> **Dataset content**:

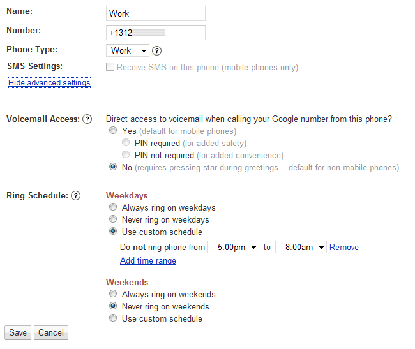The height and width of the screenshot is (349, 415).
Task: Choose PIN required option
Action: pyautogui.click(x=126, y=142)
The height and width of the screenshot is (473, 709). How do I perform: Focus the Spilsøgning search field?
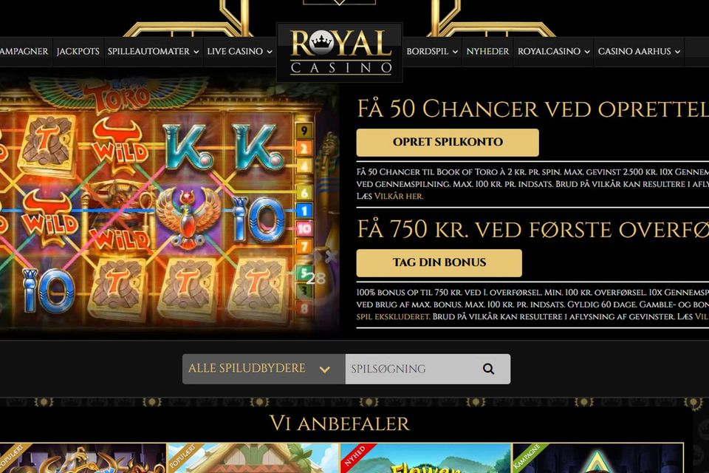411,369
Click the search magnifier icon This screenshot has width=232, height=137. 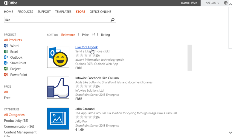click(112, 20)
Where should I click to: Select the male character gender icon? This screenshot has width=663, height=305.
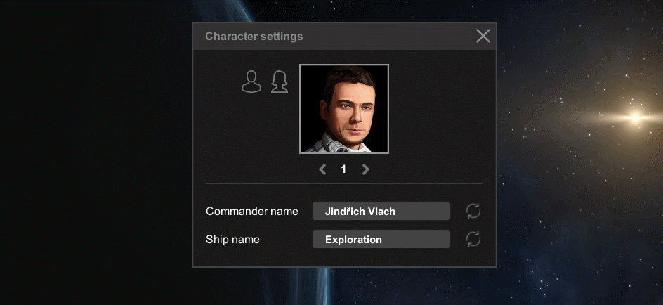(251, 82)
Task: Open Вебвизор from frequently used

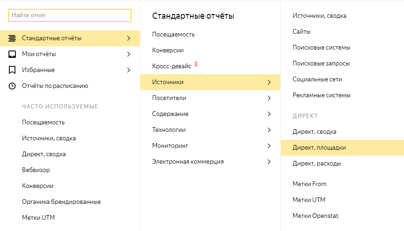Action: click(x=36, y=170)
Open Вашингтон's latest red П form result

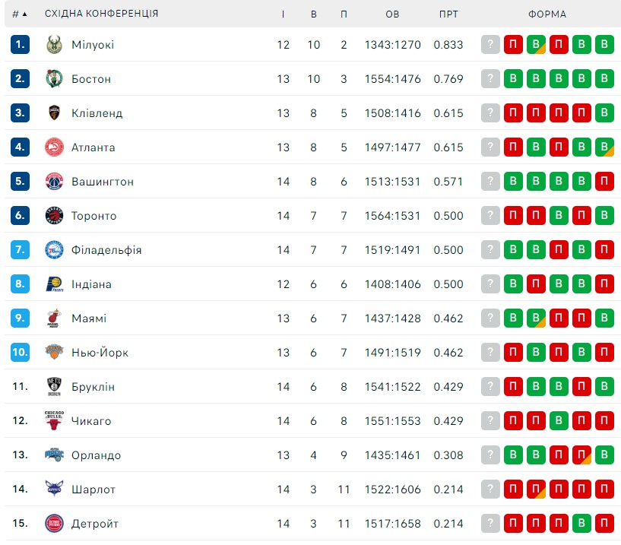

> **Task instructions**: From the line that contains "Task: Open Вебвизор from frequently used" to the last line of the data above, inclusive, transcribe every line exactly and only those lines, omitting pictures.

> **Expected output**:
Task: Open Вебвизор from frequently used

Action: click(x=36, y=170)
Open Вашингтон's latest red П form result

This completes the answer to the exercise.